Nicht einmal die erbittertsten Kritiker des am 1. Jänner 2025 in Kraft getretenen Pfandsystems werden ernsthaft einen Zusammenhang mit dem tragischen Vorfall herstellen. Aber er ist ein grausam deutlicher Hinweis darauf, dass das Pfandsystem auch im öffentlichen Raum sichtbar ist – in Gestalt der Pfandsammler, also jener Männer und Frauen, die die Straßen, die Mistkübel (und leider auch Bahndämme) nach pfandpflichtigen Gebinden durchkämmen. Sie verdienen damit übrigens nicht nur ein bisschen Geld, sie sorgen auch dafür, dass weggeworfene Flaschen und Dosen in den Recyclingkreislauf zurückgehen.
Die Pfandsammler sind also da, und die Gesellschaft muss sich fragen, wie sie mit ihnen umgeht. Macht sie den Sammlern das Leben schwer, weil sie nicht will, dass Armut allzu sichtbar wird? Oder unterstützt sie sie, weil sie arm sind und niemandem schaden? Hier kommen die sogenannten Pfandringe ins Spiel, also bei Mistkübeln angebrachte Halterungen, in denen pfandpflichtige Gebinde deponiert werden können. In Linz und Graz gibt es solche Pfandhalter bereits, in vielen deutschen Städten schon lange, in Wien aber blockt die Stadt ab, aus ästhetischen und hygienischen Gründen. Offenbar ist es dem Rathaus lieber, die Pfandsammler wühlen weiter im Müll, auch wenn das entwürdigend sein mag. Die auf ihre soziale Politik so stolze Stadt kann gnadenlos bürokratisch und erstaunlich unsensibel sein.
Am Pfand scheiden sich ganz grundsätzlich die Geister. Die FPÖ hat bei seiner Einführung sogar eine Petition zur Abschaffung des „Pfandmonsters“ initiiert. Die war zwar kein Riesenerfolg, aber die populistischen Blauen haben instinktsicher einen Nerv getroffen. Bei Getränken in nicht pfandpflichtigen Flaschen – die es inkonsequenterweise noch gibt – schreibt der Handel extra „Pfandfrei!“ dazu, als ob das eine besondere Qualität wäre.

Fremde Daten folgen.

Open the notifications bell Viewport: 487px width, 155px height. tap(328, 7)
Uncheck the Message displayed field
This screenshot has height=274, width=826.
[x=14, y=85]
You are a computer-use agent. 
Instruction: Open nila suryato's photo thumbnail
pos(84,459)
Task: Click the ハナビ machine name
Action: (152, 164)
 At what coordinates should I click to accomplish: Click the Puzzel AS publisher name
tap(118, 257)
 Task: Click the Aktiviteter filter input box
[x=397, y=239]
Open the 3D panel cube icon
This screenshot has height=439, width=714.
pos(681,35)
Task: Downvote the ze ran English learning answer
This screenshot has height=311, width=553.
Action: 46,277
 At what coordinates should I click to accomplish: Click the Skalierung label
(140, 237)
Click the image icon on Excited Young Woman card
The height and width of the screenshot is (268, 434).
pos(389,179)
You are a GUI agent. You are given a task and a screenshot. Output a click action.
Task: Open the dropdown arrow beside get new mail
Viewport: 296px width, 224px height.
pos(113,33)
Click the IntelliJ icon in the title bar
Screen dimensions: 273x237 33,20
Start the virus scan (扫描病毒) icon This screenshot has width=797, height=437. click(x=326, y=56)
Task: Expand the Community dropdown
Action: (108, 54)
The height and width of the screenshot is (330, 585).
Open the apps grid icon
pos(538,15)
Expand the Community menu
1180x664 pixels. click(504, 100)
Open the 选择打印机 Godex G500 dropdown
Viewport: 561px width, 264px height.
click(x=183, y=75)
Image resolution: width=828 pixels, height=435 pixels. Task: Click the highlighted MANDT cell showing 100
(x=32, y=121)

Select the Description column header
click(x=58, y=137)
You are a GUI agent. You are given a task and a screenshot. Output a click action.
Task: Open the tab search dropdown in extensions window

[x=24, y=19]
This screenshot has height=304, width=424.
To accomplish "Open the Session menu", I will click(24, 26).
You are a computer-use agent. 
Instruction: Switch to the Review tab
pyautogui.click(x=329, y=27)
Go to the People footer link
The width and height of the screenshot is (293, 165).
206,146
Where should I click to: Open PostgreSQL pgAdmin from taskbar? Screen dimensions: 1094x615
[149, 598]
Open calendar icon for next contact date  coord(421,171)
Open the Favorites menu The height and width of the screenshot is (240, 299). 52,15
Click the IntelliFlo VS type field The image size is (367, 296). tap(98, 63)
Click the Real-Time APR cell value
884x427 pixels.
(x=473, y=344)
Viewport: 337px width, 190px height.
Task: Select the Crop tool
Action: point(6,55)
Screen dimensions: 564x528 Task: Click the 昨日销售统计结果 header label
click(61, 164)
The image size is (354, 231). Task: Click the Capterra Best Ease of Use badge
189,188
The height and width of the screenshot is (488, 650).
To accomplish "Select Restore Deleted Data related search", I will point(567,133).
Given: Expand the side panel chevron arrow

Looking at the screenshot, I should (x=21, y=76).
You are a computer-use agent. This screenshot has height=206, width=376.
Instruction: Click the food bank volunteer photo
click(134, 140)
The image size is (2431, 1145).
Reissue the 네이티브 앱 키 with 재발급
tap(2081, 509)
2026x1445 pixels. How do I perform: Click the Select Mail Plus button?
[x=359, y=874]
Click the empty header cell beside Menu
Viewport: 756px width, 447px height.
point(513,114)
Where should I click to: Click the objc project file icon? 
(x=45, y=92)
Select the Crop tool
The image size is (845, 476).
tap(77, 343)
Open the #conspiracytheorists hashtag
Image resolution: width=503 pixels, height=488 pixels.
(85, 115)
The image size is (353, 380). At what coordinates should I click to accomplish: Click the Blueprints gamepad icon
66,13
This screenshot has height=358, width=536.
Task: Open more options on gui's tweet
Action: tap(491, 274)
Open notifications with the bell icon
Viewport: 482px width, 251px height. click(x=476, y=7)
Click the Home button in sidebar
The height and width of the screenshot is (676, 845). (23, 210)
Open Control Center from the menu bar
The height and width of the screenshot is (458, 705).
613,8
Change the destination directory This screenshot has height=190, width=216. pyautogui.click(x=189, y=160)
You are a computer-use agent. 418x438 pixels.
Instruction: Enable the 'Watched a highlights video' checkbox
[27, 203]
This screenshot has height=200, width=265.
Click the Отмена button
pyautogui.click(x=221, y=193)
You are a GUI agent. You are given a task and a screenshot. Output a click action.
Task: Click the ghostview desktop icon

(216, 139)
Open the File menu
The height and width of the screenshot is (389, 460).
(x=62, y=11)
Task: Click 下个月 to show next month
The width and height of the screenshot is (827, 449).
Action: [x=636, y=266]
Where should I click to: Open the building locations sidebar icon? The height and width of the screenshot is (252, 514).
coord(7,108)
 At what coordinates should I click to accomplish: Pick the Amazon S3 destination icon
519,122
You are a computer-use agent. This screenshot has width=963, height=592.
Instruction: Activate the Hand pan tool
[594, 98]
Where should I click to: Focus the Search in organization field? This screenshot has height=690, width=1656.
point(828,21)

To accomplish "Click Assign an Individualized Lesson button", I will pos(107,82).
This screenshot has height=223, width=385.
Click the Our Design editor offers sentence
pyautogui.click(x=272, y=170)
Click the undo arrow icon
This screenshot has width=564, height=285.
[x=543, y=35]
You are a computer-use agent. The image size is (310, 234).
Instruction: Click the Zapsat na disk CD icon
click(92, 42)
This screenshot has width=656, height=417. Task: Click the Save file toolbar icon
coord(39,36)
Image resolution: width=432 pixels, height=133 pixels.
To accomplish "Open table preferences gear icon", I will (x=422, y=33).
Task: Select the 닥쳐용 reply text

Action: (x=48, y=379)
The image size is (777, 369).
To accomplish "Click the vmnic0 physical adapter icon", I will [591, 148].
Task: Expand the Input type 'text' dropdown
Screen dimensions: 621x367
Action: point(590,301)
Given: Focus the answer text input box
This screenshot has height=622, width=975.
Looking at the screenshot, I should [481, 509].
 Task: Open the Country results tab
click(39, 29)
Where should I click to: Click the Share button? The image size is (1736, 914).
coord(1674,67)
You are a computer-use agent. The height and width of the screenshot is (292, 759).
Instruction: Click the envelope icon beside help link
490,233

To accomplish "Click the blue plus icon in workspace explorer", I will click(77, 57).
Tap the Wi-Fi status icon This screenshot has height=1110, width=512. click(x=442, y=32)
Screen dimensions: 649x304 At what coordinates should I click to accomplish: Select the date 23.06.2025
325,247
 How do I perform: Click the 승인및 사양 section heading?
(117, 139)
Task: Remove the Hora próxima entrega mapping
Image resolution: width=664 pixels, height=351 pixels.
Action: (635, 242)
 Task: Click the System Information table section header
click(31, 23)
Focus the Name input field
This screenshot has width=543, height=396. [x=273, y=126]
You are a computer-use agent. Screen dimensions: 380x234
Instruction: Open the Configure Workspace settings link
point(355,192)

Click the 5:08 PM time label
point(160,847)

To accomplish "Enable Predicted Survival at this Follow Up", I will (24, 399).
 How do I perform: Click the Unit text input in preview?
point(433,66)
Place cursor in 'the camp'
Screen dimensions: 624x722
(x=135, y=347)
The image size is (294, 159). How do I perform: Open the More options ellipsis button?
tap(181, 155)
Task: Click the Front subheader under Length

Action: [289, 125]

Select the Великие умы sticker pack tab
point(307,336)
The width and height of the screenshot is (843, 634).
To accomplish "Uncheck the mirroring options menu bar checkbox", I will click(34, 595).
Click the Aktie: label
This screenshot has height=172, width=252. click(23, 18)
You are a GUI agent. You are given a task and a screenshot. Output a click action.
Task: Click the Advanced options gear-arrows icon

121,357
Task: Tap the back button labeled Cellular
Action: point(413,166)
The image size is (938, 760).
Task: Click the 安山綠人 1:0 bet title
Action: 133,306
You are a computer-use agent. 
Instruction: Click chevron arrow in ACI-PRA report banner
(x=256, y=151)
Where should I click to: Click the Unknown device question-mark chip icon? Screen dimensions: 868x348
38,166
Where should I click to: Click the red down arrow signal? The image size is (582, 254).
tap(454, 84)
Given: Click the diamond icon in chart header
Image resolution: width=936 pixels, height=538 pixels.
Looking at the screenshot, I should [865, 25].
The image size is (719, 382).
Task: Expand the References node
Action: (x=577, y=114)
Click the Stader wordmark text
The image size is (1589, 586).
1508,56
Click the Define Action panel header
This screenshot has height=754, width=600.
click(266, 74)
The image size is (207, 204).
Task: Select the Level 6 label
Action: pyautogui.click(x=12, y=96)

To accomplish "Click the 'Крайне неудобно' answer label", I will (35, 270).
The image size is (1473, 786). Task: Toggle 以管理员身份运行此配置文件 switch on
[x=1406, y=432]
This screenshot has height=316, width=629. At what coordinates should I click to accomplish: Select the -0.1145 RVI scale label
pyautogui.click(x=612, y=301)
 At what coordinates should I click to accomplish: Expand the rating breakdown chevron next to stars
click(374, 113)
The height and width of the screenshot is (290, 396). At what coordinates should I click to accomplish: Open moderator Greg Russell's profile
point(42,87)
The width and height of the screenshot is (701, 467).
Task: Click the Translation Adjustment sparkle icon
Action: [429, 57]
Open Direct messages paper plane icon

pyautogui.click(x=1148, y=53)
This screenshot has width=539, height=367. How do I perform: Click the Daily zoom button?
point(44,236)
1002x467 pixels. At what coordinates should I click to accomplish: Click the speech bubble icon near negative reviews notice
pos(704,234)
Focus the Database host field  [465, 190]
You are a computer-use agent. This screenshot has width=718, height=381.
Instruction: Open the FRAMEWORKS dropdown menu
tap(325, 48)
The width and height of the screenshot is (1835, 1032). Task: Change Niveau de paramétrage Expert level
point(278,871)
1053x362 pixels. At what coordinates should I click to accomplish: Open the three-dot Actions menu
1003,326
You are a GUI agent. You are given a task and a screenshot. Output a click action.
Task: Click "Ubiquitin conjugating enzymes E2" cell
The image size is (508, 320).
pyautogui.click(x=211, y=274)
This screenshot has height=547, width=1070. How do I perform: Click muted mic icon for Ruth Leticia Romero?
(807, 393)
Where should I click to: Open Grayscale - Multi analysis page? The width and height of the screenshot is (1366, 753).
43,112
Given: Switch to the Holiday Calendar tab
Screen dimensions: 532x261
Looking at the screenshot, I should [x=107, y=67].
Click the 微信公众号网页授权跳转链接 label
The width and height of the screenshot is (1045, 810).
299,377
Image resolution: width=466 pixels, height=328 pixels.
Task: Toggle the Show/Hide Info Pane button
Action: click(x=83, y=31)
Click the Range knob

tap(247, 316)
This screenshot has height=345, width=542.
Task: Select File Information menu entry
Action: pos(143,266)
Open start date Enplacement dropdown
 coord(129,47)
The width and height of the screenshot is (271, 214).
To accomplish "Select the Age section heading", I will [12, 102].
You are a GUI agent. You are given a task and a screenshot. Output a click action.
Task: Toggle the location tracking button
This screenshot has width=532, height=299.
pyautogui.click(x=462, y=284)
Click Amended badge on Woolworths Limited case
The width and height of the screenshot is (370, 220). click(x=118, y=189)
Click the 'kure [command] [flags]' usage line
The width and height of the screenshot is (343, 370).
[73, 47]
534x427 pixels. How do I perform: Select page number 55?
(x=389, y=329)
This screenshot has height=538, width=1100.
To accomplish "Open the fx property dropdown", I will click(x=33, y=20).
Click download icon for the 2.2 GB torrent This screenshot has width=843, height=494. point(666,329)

Schwer zu glauben, dass es den Menschen wirklich um die 25 Cent geht. Es geht ihnen ums Prinzip. Der weitgehend irrationale Widerstand gegen das Pfandsystem erinnert an die Grabenkämpfe um Masken- und Impfpflicht in der Corona-Zeit. Stichwort „Freiheit“. Damals war es die Freiheit, sich anzustecken und das Virus zu verbreiten. Heute ist es die Freiheit, seinen Mist loszuwerden, wo und wie man will. Die Pointe ist: Das verbietet einem niemand. Man muss pfandpflichtige Gebinde nicht zurückbringen, man kann sie auch in den Mistkübel werfen.
Die Pfandsammler haben nichts dagegen.